A primary focus will be on real-time monitoring of viable cell density, biomass, and nutrient and metabolite levels, such as glucose, lactate, and ammonia. Probes like biocapacitance, Raman, and near-infrared spectroscopy enable continuous tracking, allowing for continuous tracking of these parameters and dynamic control of cell growth phases with automated, cell-specific process and feed adjustments. These approaches support maintaining optimal cell growth, minimizing toxic byproducts, and prevent nutrient imbalances, which is especially beneficial in intensified processes like perfusion or high-density fed-batch, where maintaining high cell viability and consistent biomass is crucial for high productivity.

Over the coming year, emphasis will be on leveraging and integrating these advanced sensors, along with soft sensing and predictive data analytics, to maximize their potential. Together, these technologies are enabling highly controlled, automated, and efficient bioprocesses that minimize variability and enhance product quality.

Benjamin Bayer, Ph.D., modeling expert

 

We are not really doing this in my lab, but my wish list includes real time analysis of product quality attributes. I would like to give a shout out to the folks at 908 Devices who have made amino acid analysis much faster and have added the possibility of at-line measurement.

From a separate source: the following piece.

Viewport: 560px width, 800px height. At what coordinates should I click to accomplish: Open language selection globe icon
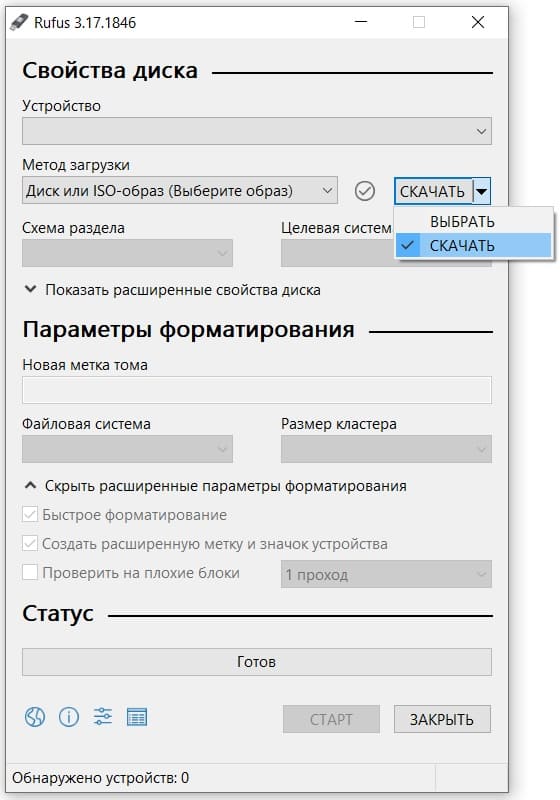[35, 717]
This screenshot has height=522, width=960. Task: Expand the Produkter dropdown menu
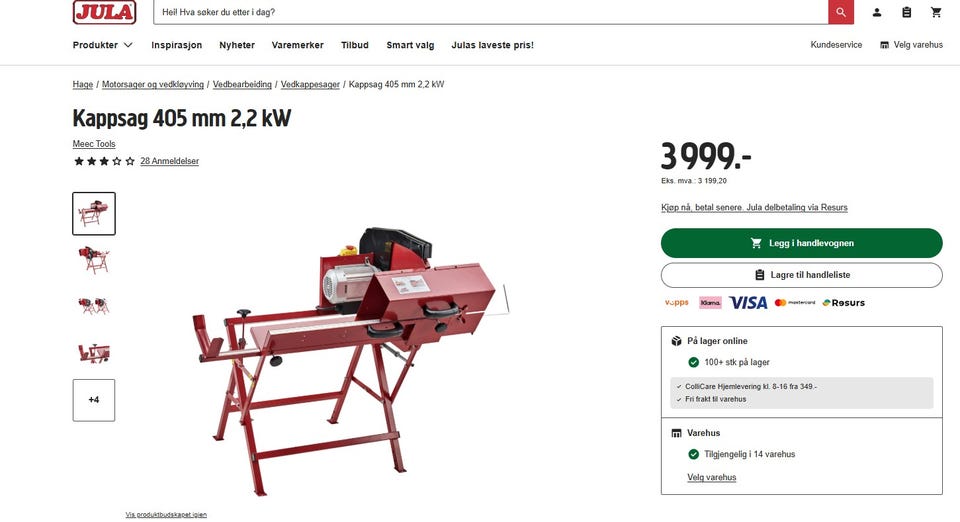(102, 45)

Susan Sharfstein, Ph.D., University at Albany

 

Supply chain resilience: In light of recent supply chain disruptions, what strategies are you implementing to ensure the resilience of upstream manufacturing operations? Beyond redundancy, how can we mitigate potential risks and maintain the uninterrupted supply of critical raw materials and reagents?

Technologies like PAT integration, soft sensing, and bioprocess modeling offer essential tools for building resilience in upstream manufacturing amid supply chain disruptions. They help conserve raw materials, while enabling advanced biomanufacturing with greater adaptability, optimization, and risk management. For example, PAT and soft sensing enable smarter process control and automation, reducing batch variability and manual intervention.

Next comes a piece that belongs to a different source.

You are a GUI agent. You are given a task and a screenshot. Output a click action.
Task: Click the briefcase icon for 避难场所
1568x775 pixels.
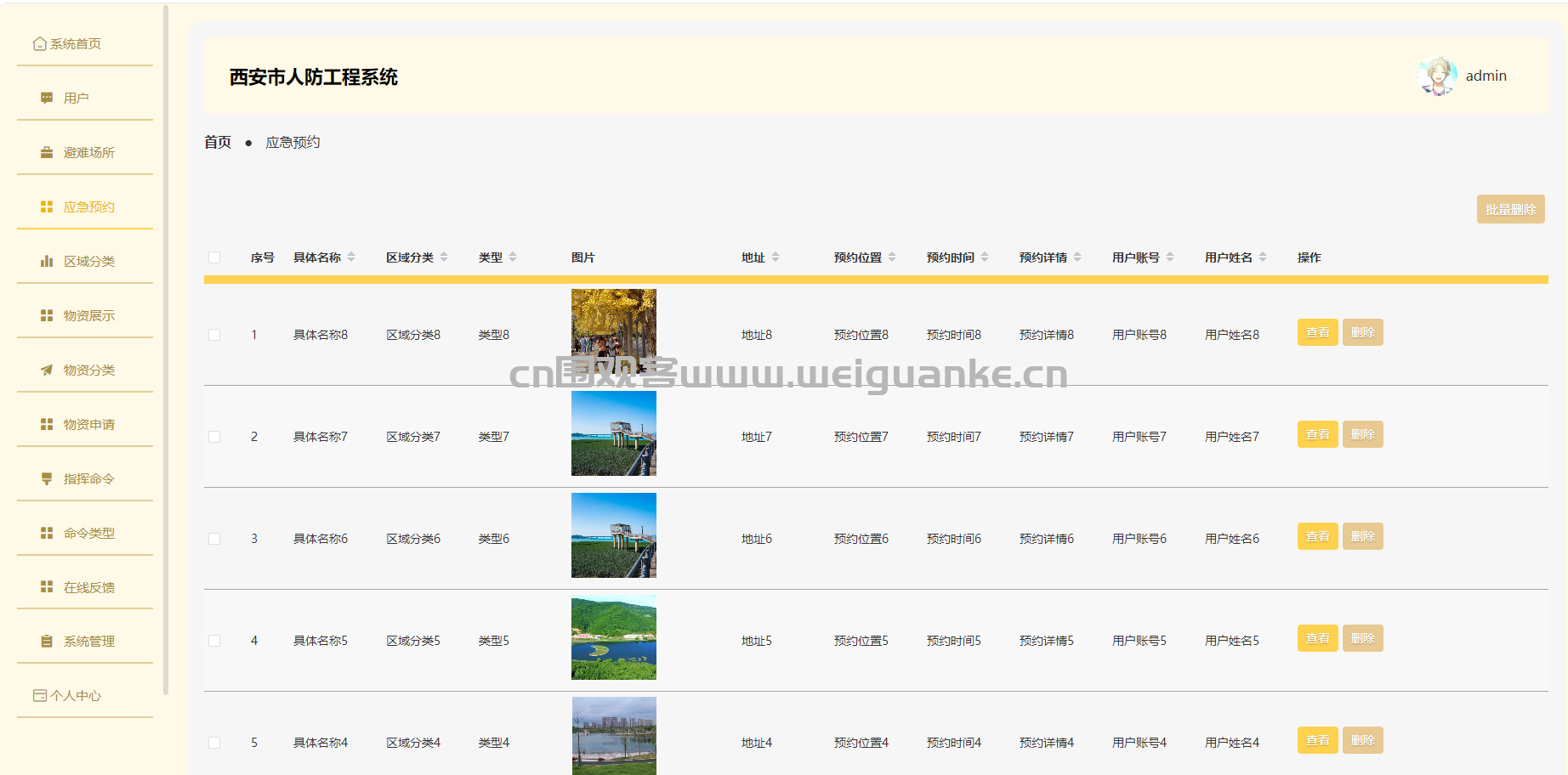point(47,153)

Additionally, (predictive) models and digital twins allow for in-silico experimentation, which reduces the need for wet-lab experiments, saving materials, cutting costs, and accelerating timelines. Together, implementing these analytical and modeling approaches will strengthen manufacturing resilience, reducing material use, avoiding batch failures, and supporting steady production despite supply chain challenges.

Benjamin Bayer, Ph.D., modeling expert

 

This is not something we do. I am, however, pleased to see that we can now get nitrile gloves, disposable plastics, etc., again without any delays.

Susan Sharfstein, Ph.D., University at Albany

 

About The Experts:

Benjamin Bayer has more than eight years of scientific experience working in upstream bioprocess modeling, PAT tools, and data science in academia, the startup sector, and industry. His work focuses on developing and integrating advanced modeling tools to facilitate bioprocess development, characterization, optimization, and advanced process control strategies.

 

Francisco Conesa Buendía, Ph.D., has been working in the field of advanced therapies since 2021. His research focuses on the development of ATMPs based on stem cells and chondrocytes. Currently, he is a cell manufacturing assistant working on manufacturing and process optimization of cell and gene therapies based on CAR-T and T cells at Memorial Sloan Kettering Cancer Center.

 



Susan Sharfstein, Ph.D., is a professor at the University at Albany’s College of Nanotechnology, Science, and Engineering. She leads the Sharfstein laboratory, which is focused on the role of culture conditions and cell physiology and the use of living systems for industrially relevant processes.